SET EXERCISE 1 :: Transcribe the Kettle's Yard passage, starting with "It’s been a" and going on through "was naively anticipating.".
SET EXERCISE 2 :: According to the passage about Kettle's Yard, what changes have been made to the Gallery?
SET EXERCISE 3 :: Resume the account of the Kettle's Yard visit from the point where it stops.

PASSAGE TO READ ::
I suppose the overall style might be labelled something like Comfy Intellectual Modernism with the moderate, subtle tones of the Ben Nicholson abstract prints balanced against the delicate shades of the Winifred Nicholson flower paintings, and the more robust shapes of the Gaudier-Brzeska bronzes off-set by the spirals of specially selected sea shore pebbles, and with everything coming together to create a setting that reeks of the deserved privilege of the upper middle class post-war intelligentsia. It’s certainly easier to imagine the Ede’s of an evening reclining in their armchairs, sipping a glass of claret and maybe completing that day’s Times crossword puzzle, reciting a bit of Eliot or listening to Critic’s Forum on the Third Programme, rather than sprawling on the sofa, cracking open a couple of cans of lager and watching I’m a Celebrity on their widescreen TV while they await the pizza delivery man. Oh well, it’s easy enough to mock the earnestly smug self-satisfied ambience and tweeness of the décor and lifestyle but, I suppose, if forced to choose between exile with Jim and Helen Ede or Wayne and Waynetta Slob, I’d pick the former.
It’s been a while since I last visited Kettle’s Yard but this House bit definitely seems quite a bit larger than I remember it being while the Gallery, which I enter next, seems to be somewhat smaller. As mentioned earlier, I was aware that the Kettle’s Yard bicameral complex had undergone renovation work but, naturally, assumed that the House would remain untouched while the Gallery would be expanded. Ok, the Gallery has had its shop enlarged, had an educational wing added on and has now got a café, but the actual display space – what we boring traditionalists would consider the actual raison d’etre for having a gallery in the first place – feels to me to be more like Kettle’s Two Foot Ten Inches than the full Yard or the Yard and a Half that I was naively anticipating.

COLLECTED DATA ::
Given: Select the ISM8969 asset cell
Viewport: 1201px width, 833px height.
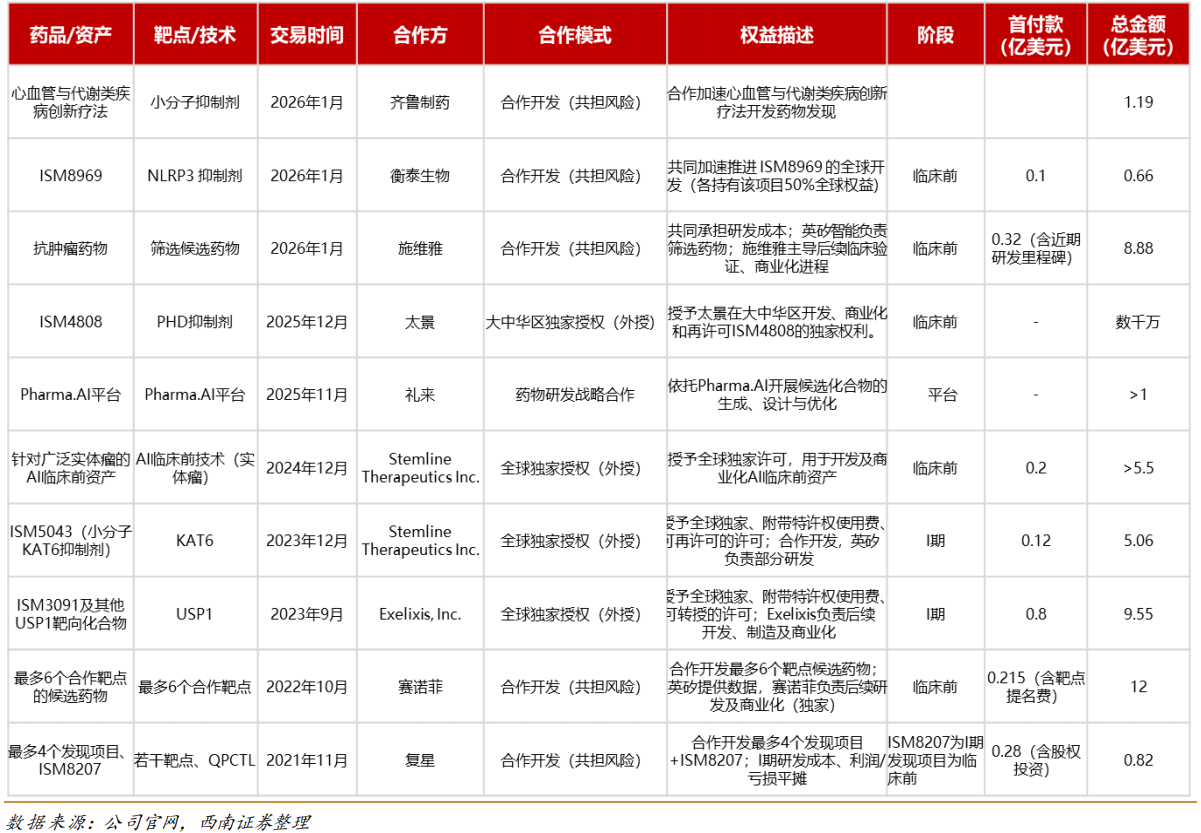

EXERCISE ANSWER 1 ::
It’s been a while since I last visited Kettle’s Yard but this House bit definitely seems quite a bit larger than I remember it being while the Gallery, which I enter next, seems to be somewhat smaller. As mentioned earlier, I was aware that the Kettle’s Yard bicameral complex had undergone renovation work but, naturally, assumed that the House would remain untouched while the Gallery would be expanded. Ok, the Gallery has had its shop enlarged, had an educational wing added on and has now got a café, but the actual display space – what we boring traditionalists would consider the actual raison d’etre for having a gallery in the first place – feels to me to be more like Kettle’s Two Foot Ten Inches than the full Yard or the Yard and a Half that I was naively anticipating.

EXERCISE ANSWER 2 :: Its shop has been enlarged, an educational wing has been added, and it now has a café.

EXERCISE ANSWER 3 ::
It also turns out that the inaugural exhibition is in two parts and part one (with the forty or so interesting artists) has given way to a show featuring nice but unexceptional paintings by Caroline Walker and an ok-ish video by John Akomfra that I think I’ve already seen at the Lisson Gallery a couple of years ago. As I walk back down the hill I can see just how large is the educational area that’s been added on and can’t help thinking how odd are the perversities of lottery funding, in general, and this £11m building project, in particular, that has managed to shrink an already fairly small exhibition space while installing more cafes and shops and education facilities – as if Cambridge doesn’t already have enough of all of these already. Aaaarghhh!
I liked the Alan Partridge reference… and the Heritage Lottery observation at the end. Be good to expand on this critique…?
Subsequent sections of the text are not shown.